New South Wales Heritage Register
- Official name: Stables at rear of Police Station
- Type: state heritage (built)
- Designated: 2 April 1999
- Reference no.: 1018
- Type: Barracks & housing
- Category: Defence
- Builders: Major Barney

= Windsor Police Station Stables =

Windsor Police Station Stables is a heritage-listed former military barracks and now police building at 32–34 Bridge Street, Windsor, City of Hawkesbury, New South Wales, Australia. It was built in 1836 by Major Barney. The property is owned by the New South Wales Police. It was added to the New South Wales State Heritage Register on 2 April 1999.

== History ==

The remains of the Windsor Military Barracks comprise some ruins, walling and buildings constructed between c. 1818 and occupied by 1820 with additions in the 1830s and 1840s.

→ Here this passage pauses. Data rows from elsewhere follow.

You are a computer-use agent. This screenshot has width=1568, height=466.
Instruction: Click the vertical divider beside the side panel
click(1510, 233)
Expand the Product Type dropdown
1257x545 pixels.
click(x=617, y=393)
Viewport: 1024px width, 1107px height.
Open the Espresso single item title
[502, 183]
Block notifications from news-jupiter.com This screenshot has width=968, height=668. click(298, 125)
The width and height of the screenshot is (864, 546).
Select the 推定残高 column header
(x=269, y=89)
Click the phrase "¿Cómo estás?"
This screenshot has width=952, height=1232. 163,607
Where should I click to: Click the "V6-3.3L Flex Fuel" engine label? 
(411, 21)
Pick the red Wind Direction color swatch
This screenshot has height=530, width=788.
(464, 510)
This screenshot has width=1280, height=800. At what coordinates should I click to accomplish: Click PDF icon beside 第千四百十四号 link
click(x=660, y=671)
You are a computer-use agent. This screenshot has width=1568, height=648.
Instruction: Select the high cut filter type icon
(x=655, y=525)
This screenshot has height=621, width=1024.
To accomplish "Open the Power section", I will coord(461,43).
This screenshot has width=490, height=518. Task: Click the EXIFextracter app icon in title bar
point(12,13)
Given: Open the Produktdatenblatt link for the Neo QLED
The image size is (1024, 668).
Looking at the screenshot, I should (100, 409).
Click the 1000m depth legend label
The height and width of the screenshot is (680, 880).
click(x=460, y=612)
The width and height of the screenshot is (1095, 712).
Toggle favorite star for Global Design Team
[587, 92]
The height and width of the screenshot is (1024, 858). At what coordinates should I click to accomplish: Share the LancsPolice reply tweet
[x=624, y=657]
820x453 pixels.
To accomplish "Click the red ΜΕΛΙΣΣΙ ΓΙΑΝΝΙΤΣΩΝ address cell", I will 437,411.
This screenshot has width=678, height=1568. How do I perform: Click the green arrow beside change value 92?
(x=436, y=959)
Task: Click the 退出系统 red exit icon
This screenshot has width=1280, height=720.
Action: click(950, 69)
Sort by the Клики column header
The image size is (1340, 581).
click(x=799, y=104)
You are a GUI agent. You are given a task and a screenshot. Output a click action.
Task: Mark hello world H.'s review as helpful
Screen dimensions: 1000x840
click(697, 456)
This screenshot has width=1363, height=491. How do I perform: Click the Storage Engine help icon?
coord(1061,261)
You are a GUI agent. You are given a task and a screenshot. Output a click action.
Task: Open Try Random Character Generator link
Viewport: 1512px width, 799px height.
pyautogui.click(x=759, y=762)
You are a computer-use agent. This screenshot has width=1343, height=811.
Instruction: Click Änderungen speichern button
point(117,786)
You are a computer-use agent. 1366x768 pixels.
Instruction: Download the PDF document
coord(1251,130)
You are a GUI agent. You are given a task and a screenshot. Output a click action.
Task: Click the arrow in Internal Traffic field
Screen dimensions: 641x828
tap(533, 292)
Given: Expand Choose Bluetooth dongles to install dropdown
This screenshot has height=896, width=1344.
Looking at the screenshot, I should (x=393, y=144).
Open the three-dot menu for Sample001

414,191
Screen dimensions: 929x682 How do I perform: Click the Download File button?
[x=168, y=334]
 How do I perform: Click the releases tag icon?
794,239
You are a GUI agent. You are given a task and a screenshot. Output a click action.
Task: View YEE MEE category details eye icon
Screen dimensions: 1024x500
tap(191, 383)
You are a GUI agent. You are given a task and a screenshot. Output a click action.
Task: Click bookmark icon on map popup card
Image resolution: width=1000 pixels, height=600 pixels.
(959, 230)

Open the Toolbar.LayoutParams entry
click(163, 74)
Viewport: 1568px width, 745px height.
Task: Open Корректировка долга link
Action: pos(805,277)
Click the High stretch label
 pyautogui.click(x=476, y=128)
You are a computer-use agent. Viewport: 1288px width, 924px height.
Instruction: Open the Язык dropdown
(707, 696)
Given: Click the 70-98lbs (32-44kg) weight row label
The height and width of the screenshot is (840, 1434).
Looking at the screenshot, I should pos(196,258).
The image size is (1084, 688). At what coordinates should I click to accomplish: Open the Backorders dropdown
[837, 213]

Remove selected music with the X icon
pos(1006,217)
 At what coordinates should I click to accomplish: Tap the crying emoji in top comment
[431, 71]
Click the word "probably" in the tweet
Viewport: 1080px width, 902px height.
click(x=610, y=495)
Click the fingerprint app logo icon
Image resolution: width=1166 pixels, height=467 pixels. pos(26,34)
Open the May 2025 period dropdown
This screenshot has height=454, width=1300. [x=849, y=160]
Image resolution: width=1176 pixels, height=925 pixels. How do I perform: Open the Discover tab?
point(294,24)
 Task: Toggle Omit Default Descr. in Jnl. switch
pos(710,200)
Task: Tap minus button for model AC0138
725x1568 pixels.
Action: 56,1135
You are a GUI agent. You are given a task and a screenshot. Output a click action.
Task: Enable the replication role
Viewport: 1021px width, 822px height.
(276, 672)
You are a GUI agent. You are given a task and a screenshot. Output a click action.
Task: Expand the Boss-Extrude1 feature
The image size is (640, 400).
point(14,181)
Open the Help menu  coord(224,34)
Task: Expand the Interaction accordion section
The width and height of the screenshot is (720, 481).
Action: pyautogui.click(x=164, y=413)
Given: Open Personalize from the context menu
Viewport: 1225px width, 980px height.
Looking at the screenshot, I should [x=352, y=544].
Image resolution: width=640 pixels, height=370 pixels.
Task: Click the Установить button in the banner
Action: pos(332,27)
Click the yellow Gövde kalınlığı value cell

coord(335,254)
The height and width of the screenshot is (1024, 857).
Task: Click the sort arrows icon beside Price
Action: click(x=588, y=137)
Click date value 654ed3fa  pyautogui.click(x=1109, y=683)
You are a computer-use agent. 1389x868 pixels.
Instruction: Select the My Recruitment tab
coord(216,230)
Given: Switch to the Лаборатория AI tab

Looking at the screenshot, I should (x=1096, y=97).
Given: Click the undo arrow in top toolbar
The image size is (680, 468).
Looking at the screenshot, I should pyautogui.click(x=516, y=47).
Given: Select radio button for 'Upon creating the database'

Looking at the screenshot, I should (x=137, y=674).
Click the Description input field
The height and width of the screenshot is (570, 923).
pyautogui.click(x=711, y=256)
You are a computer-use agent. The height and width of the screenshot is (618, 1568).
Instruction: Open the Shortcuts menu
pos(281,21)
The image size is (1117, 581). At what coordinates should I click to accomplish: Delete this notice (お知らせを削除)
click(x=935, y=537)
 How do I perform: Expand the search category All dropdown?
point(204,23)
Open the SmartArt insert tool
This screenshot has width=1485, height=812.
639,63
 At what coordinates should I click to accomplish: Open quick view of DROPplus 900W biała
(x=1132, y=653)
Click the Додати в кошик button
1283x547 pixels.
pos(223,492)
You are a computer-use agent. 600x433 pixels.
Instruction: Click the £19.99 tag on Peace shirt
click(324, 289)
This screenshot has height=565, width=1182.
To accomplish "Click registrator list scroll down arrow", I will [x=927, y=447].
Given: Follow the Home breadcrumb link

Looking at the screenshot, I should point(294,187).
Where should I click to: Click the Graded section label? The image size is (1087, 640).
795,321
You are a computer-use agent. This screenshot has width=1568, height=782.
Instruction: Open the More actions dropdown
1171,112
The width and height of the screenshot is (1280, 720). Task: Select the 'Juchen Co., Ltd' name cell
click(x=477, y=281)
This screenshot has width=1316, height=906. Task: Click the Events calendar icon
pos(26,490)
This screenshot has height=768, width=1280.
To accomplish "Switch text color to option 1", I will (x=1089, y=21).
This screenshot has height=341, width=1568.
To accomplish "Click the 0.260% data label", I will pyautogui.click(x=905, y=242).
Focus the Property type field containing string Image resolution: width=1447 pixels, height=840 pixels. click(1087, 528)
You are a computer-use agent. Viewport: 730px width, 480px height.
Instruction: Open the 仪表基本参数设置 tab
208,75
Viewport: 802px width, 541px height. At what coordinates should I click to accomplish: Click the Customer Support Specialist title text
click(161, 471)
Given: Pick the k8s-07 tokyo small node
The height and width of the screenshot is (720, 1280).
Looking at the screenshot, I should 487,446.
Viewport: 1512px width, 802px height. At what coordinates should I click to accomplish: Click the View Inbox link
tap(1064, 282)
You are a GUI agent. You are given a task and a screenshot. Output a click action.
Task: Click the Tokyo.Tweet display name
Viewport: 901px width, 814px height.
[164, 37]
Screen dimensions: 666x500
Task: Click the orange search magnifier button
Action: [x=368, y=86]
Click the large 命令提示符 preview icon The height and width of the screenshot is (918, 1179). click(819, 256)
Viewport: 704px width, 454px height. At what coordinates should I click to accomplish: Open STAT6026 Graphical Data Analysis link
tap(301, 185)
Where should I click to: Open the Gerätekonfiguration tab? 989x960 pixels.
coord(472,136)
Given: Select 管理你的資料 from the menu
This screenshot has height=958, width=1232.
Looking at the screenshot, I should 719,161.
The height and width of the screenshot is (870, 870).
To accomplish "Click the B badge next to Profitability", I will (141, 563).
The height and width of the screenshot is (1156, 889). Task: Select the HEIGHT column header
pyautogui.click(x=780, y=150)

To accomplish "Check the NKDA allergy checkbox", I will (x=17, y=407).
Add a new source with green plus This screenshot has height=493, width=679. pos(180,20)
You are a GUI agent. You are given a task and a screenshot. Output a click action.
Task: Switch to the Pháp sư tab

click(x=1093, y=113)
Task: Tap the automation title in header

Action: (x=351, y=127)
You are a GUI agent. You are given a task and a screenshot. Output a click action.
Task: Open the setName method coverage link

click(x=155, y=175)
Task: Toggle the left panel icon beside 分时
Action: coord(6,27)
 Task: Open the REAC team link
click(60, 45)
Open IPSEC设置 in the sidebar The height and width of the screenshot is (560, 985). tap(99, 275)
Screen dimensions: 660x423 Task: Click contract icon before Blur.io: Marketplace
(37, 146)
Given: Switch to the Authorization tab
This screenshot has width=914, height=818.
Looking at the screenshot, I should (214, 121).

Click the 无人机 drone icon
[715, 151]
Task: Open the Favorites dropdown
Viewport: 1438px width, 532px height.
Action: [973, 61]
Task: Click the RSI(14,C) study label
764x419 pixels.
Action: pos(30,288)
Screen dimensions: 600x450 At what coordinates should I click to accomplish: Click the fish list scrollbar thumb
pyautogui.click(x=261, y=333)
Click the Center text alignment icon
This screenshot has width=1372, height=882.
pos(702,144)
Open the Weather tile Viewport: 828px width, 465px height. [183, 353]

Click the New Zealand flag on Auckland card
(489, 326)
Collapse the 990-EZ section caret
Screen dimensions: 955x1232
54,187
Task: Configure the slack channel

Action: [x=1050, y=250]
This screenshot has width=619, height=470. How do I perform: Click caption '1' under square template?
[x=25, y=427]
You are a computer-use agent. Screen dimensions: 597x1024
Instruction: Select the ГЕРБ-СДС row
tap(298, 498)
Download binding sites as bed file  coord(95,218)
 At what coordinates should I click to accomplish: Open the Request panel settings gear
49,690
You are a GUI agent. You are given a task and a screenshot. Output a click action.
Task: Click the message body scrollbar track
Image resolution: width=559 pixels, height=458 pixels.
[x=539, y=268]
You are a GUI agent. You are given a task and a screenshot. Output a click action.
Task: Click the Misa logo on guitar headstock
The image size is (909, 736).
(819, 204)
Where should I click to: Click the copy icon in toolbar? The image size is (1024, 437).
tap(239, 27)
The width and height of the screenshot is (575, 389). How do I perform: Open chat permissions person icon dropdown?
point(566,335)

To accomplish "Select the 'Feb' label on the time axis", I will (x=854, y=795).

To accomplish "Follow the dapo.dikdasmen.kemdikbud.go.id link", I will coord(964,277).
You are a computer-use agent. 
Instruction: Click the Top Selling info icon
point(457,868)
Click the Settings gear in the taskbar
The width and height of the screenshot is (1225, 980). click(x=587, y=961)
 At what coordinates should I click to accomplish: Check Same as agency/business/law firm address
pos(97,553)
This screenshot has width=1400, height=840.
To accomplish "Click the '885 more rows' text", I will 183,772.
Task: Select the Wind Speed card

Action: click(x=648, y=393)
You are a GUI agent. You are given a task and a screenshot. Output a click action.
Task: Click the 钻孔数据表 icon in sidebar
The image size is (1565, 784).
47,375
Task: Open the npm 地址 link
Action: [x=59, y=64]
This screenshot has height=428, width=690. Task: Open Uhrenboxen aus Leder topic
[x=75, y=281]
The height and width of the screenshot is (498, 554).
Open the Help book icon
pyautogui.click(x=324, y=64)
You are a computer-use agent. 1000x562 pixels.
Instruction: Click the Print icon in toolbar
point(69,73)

This building was constructed in 1836 by Major Barney and used as the Mounted Police Barracks.

== Description ==
It is a two-storey building designed in the colonial Georgian style, with a sandstock brick exterior.

=== Modifications and dates ===
- 1818–1820: Windsor Military Barracks established
- 1830–1840: Additions
- 1836: Present building constructed.

== Heritage listing ==
The Windsor Police Station Stables, originally a military barracks building, remains as a part of an important outpost of the earliest colonial government provision of law and order.

Windsor Police Station Stables was listed on the New South Wales State Heritage Register on 2 April 1999.